Instructions to follow:
Return each line of the records below in which the string "chevron" turns up.

Dataset content:
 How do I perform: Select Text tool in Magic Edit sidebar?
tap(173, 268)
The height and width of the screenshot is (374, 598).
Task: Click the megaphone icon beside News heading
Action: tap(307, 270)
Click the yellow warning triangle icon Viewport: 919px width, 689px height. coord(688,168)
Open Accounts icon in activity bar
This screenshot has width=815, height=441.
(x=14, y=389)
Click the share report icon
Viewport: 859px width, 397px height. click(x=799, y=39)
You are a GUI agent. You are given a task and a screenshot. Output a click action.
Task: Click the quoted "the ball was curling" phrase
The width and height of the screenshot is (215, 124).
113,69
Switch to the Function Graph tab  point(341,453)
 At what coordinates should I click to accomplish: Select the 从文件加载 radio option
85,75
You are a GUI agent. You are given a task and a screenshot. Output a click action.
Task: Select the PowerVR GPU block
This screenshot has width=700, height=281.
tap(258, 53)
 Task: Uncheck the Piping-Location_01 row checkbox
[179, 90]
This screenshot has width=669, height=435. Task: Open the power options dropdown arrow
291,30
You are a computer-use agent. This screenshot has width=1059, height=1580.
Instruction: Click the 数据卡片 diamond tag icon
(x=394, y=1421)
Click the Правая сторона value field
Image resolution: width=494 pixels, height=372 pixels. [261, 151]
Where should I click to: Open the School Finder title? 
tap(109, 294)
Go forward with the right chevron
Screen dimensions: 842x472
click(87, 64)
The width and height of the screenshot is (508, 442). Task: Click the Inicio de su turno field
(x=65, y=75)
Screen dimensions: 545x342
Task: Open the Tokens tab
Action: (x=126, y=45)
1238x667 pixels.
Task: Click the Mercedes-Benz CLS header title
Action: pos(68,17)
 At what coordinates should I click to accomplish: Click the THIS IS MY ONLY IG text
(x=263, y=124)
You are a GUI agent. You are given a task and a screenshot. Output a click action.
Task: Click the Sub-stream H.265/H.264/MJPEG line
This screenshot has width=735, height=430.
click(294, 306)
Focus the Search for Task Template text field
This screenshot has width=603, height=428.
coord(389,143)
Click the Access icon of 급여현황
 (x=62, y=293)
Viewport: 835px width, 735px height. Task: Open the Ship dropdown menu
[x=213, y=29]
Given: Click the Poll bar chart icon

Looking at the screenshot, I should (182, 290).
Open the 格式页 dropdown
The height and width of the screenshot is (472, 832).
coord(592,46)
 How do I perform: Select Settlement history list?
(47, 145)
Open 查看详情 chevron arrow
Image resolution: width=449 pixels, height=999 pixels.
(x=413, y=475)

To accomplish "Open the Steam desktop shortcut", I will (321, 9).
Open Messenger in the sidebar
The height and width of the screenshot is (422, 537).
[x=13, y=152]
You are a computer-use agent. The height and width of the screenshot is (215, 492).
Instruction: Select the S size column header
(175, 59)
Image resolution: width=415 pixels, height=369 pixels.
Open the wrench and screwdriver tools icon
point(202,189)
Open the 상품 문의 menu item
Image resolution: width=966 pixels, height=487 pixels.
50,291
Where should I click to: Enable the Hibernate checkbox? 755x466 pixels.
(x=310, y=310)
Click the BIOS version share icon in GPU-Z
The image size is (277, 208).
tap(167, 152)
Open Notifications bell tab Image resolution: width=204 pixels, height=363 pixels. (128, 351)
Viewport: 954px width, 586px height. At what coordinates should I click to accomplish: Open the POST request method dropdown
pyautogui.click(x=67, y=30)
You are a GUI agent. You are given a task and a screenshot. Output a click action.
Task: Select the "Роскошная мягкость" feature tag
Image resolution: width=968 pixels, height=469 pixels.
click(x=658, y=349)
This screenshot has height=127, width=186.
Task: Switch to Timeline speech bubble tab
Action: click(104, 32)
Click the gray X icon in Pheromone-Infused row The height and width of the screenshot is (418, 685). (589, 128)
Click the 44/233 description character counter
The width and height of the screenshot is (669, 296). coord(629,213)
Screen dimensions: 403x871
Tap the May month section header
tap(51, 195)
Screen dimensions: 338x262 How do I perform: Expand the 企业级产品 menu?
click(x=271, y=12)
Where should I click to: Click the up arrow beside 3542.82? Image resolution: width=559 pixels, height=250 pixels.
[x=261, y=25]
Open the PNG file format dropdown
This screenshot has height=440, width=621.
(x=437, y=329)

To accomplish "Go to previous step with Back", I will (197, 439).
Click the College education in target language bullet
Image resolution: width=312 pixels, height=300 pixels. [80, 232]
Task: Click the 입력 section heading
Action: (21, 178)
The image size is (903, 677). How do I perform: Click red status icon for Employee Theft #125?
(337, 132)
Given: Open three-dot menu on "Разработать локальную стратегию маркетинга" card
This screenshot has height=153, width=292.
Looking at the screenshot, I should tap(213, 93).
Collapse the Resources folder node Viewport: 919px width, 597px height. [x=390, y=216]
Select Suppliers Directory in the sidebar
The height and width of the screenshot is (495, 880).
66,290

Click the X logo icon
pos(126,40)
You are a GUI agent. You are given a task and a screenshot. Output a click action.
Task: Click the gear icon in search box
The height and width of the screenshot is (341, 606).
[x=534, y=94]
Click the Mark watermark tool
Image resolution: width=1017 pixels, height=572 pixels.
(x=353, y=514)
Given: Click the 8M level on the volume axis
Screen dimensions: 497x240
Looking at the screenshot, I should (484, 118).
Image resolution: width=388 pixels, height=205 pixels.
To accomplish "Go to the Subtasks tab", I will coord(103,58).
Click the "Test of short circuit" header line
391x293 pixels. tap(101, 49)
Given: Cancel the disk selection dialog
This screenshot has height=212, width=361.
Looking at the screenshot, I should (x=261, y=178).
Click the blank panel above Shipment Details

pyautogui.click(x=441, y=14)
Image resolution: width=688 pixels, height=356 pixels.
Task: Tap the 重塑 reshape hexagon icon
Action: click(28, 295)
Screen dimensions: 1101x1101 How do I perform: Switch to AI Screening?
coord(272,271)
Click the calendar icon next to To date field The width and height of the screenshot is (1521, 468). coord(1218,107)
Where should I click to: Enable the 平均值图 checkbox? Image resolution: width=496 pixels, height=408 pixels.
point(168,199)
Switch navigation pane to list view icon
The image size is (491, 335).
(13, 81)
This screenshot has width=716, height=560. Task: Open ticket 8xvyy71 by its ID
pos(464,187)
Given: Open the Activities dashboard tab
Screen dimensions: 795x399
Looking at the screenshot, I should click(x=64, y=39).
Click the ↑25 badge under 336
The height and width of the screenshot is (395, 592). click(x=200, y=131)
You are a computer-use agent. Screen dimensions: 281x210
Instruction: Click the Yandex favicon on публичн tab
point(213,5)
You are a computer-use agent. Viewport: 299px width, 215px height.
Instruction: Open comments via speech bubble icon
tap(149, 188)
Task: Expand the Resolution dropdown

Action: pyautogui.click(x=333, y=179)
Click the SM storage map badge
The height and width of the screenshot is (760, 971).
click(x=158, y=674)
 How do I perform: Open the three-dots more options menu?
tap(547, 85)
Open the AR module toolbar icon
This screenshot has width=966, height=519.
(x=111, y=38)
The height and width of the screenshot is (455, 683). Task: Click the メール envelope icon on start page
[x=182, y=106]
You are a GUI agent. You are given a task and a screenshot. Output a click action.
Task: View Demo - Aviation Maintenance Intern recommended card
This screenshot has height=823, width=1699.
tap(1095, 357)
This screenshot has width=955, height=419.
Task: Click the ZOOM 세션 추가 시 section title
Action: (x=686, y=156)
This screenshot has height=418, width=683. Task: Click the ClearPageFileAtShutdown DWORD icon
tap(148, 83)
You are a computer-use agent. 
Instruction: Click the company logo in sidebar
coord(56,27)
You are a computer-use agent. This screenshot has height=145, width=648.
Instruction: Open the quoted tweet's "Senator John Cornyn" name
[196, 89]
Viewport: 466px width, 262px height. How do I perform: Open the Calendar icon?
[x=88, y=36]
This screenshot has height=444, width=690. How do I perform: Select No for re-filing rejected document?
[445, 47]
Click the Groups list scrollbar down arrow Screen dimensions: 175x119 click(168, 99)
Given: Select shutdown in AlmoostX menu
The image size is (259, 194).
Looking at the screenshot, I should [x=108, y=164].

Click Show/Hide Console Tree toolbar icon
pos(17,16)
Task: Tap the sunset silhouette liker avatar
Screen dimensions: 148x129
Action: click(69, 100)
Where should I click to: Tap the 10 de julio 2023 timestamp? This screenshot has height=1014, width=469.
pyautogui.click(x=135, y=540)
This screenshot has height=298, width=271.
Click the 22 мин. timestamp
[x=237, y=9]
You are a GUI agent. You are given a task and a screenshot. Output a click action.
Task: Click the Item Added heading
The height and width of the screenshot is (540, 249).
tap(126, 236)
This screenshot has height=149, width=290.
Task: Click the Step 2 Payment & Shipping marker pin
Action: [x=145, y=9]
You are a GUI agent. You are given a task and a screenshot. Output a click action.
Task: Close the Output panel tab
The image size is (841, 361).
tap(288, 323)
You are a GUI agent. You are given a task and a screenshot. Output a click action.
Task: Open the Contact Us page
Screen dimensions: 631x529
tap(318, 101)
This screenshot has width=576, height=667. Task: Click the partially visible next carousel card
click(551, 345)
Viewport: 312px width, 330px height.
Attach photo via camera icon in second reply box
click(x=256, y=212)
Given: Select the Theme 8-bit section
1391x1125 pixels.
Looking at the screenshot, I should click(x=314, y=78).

Exercise solution:
Go forward with the right chevron
Open 查看详情 chevron arrow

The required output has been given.